## Pixel coordinate grounding data
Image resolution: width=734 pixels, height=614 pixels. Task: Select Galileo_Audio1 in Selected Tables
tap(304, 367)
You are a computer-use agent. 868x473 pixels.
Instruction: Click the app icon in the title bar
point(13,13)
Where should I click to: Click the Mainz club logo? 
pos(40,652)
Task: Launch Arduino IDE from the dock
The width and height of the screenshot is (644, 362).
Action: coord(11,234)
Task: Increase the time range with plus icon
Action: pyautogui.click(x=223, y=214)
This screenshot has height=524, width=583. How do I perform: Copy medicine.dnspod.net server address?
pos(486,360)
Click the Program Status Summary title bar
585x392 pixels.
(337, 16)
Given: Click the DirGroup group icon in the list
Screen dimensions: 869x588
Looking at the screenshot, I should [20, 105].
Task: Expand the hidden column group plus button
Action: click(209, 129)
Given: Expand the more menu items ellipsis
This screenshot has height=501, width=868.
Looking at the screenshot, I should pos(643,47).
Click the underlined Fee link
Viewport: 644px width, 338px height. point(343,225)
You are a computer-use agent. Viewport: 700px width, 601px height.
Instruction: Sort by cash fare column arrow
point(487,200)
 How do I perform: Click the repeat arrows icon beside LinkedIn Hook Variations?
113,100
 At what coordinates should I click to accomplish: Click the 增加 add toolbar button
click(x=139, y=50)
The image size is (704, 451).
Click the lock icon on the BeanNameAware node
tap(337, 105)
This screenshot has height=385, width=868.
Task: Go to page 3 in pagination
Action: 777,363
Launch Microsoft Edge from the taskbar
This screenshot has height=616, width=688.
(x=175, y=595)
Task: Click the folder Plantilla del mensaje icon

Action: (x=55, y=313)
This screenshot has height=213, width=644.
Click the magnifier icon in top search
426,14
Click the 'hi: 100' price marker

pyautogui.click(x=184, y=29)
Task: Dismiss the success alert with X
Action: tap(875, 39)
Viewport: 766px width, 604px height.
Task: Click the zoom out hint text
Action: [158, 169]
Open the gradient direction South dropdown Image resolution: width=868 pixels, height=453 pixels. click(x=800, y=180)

## Exercise goal
The expected output is every record, repeated exactly.

## Solution to this task
Image resolution: width=734 pixels, height=614 pixels. Task: Select Galileo_Audio1 in Selected Tables
tap(304, 367)
You are a computer-use agent. 868x473 pixels.
Instruction: Click the app icon in the title bar
point(13,13)
Where should I click to: Click the Mainz club logo? 
pos(40,652)
Task: Launch Arduino IDE from the dock
The width and height of the screenshot is (644, 362).
Action: coord(11,234)
Task: Increase the time range with plus icon
Action: pyautogui.click(x=223, y=214)
This screenshot has height=524, width=583. How do I perform: Copy medicine.dnspod.net server address?
pos(486,360)
Click the Program Status Summary title bar
585x392 pixels.
(337, 16)
Given: Click the DirGroup group icon in the list
Screen dimensions: 869x588
Looking at the screenshot, I should [20, 105].
Task: Expand the hidden column group plus button
Action: click(209, 129)
Given: Expand the more menu items ellipsis
This screenshot has height=501, width=868.
Looking at the screenshot, I should pos(643,47).
Click the underlined Fee link
Viewport: 644px width, 338px height. point(343,225)
You are a computer-use agent. Viewport: 700px width, 601px height.
Instruction: Sort by cash fare column arrow
point(487,200)
 How do I perform: Click the repeat arrows icon beside LinkedIn Hook Variations?
113,100
 At what coordinates should I click to accomplish: Click the 增加 add toolbar button
click(x=139, y=50)
The image size is (704, 451).
Click the lock icon on the BeanNameAware node
tap(337, 105)
This screenshot has height=385, width=868.
Task: Go to page 3 in pagination
Action: 777,363
Launch Microsoft Edge from the taskbar
This screenshot has height=616, width=688.
(x=175, y=595)
Task: Click the folder Plantilla del mensaje icon

Action: (x=55, y=313)
This screenshot has height=213, width=644.
Click the magnifier icon in top search
426,14
Click the 'hi: 100' price marker

pyautogui.click(x=184, y=29)
Task: Dismiss the success alert with X
Action: tap(875, 39)
Viewport: 766px width, 604px height.
Task: Click the zoom out hint text
Action: [158, 169]
Open the gradient direction South dropdown Image resolution: width=868 pixels, height=453 pixels. click(x=800, y=180)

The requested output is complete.